Why “New Reflection?”
By Ken K. Gourdin
Author’s Note – As someone with a complex mental health history, I am a big proponent of psychosocial rehabilitation, particularly of the Clubhouse Model. I have written elsewhere on the blog about these subjects. See http://www.greatgourdini.wordpress.com/2013/01/24/cit-officers-visit-new-reflection/. The Clubhouse Model of psychosocial rehabilitation began in the 1940s when a group of former mental patients who had recently been released from the hospital began to meet together informally for support.
These former mental patients, although they were no longer ill enough to remain hospitalized, found that they were not well enough to function on their own without support. Thus, they asked themselves, “What do people without psychiatric diagnoses do? Well, they work; they go to school; they’re involved in civic, political, and religious activities; they serve their families and communities.” And they began to formulate plans as the foundation for the kind of support they would need in order to function successfully in society in all of these arenas. The result was a program which provided employment, educational, social, emotional, and other kids of support.
While participants in traditional mental health settings are patients or clients, Clubhouse participants are members. While traditional mental health treatment often is compulsory, participation in Clubhouse is voluntary. While traditional mental health settings often are staff-driven, Clubhouse is member-focused and member-driven. Today, the Clubhouse Model encompasses some 340 Clubhouses worldwide, including seven in Utah, of which New Reflection House is one. I have been a member of New Reflection Clubhouse in Tooele, Utah, since April 27, 2006. This piece reflects how the Clubhouse got its name (pardon the pun!)
Do most of us like what we see when we look in the mirror? Sure, maybe there’s a new wrinkle or two, a bit more of gray (or missing) hair, a new blemish, or an expanding waistline. But whatever it is that truly makes you you is still there. Whatever the flaws in the “package,” the contents—and their value—are still the same. No external force or circumstance can devalue them.
But imagine if you had a mental illness—say, for example, a compulsion to do things that just don’t make sense, but which you are powerless to stop; or a constant soundtrack playing in the background of your mind telling you things about people and situations that simply aren’t true; or maybe another soundtrack telling you things about yourself that simply aren’t true, but things which you accept because you feel powerless to avoid filtering out the positive and focusing on the negative.
And what if, because of your mental illness, many people in your life devalued you and your contributions—or at least, your potential contributions. In fact, what if they said that because of your illness, you lack the ability to make a positive contribution at all? What if they said, “You’ll never be able to hold a job”; or, “You’re too stupid to be a good student,” or, “You’ll never graduate”; or, “You’ll never be in a serious relationship; who would want you?” What if they viewed you through the distorted lens of your illness, or worse, what if they concluded that your illness is not simply a condition you have, but rather is a part of who you are—of your very being? What do you suppose you would see if you were to look in the mirror under these circumstances?
When we go to the amusement park and look in the funhouse mirrors, we know that the images peering back at us aren’t real. We know our image has purposely been distorted for the amusing effect it creates, so we laugh it off as we return to reality. But having a mental illness is like seeing an image of ourselves in the mirror that is as distorted as any image in a funhouse mirror, but accepting that distorted image as real. And not only accepting that image, but internalizing it to such an extent that not only does it affect our behavior and our relationships, it fundamentally changes who we are in ways that extend even beyond the effects of the symptoms of our illnesses.
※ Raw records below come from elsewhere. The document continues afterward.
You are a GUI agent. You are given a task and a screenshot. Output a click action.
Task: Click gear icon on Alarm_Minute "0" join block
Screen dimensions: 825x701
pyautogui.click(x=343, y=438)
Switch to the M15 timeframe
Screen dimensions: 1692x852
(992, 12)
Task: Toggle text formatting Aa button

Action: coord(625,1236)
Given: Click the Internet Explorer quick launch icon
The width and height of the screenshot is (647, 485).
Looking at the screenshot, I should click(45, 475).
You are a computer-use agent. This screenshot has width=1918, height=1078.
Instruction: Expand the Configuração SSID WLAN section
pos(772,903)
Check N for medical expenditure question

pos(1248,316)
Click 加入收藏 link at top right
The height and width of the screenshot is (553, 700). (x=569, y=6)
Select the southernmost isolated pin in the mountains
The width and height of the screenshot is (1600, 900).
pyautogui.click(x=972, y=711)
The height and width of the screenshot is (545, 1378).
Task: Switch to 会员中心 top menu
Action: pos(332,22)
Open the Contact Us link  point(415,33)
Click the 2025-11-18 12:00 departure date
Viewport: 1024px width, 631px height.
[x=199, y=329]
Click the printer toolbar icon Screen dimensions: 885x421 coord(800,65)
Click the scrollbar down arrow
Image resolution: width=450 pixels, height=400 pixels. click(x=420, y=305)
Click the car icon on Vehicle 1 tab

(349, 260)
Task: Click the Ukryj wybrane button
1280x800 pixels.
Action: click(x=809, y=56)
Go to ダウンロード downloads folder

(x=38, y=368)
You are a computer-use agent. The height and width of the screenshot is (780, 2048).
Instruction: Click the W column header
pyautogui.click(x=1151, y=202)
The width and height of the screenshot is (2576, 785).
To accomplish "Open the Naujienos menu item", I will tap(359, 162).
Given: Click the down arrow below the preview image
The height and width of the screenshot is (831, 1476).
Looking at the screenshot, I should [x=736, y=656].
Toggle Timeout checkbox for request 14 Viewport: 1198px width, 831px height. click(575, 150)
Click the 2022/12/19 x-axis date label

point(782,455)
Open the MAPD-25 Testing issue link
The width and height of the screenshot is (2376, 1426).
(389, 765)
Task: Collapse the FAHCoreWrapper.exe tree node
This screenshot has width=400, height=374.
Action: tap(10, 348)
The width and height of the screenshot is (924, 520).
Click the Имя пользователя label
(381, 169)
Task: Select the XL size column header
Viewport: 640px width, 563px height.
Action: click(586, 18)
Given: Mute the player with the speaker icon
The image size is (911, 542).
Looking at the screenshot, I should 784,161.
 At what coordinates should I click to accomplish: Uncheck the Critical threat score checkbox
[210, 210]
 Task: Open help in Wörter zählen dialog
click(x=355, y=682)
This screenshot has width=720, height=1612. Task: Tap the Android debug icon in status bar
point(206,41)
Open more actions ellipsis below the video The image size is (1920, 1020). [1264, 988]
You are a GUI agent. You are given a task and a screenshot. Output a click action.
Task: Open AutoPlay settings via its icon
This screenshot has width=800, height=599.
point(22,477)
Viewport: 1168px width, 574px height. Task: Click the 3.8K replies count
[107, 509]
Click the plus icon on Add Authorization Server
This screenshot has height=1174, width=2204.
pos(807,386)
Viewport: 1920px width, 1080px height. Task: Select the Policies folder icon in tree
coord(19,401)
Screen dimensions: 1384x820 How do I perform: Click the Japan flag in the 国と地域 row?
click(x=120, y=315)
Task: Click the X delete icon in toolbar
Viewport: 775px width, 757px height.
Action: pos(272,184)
But suppose you found a place where the mirrors aren’t distorted. Suppose you found a place where a different soundtrack plays, one which affirms your innate, unchangeable worth; one which affirms that you are somebody, and that you are not your illness; one where you are told that you do have a positive contribution to make; one where that contribution not only is accepted, but also is expected, respected, and valued; one which focuses, not on any illnesses, disabilities, or liabilities you may have, but rather on your strengths, talents, and abilities; one where you are told that with the right kind of support, you can succeed in school, at work, and in fulfilling relationships; one where you are invited to strive to fulfill your potential, to achieve your goals, and to realize your dreams.
As these realizations begin to dawn, how do you suppose they would change the image one sees in the mirror? Would they cure any distortions? Would they, perhaps for the first time in a person’s life, instill a sense of hope and optimism? We have dozens of members in our Clubhouse who can testify that New Reflection has done, and continues to do, exactly that—it has fundamentally changed the image they see in the mirror, from the inside out.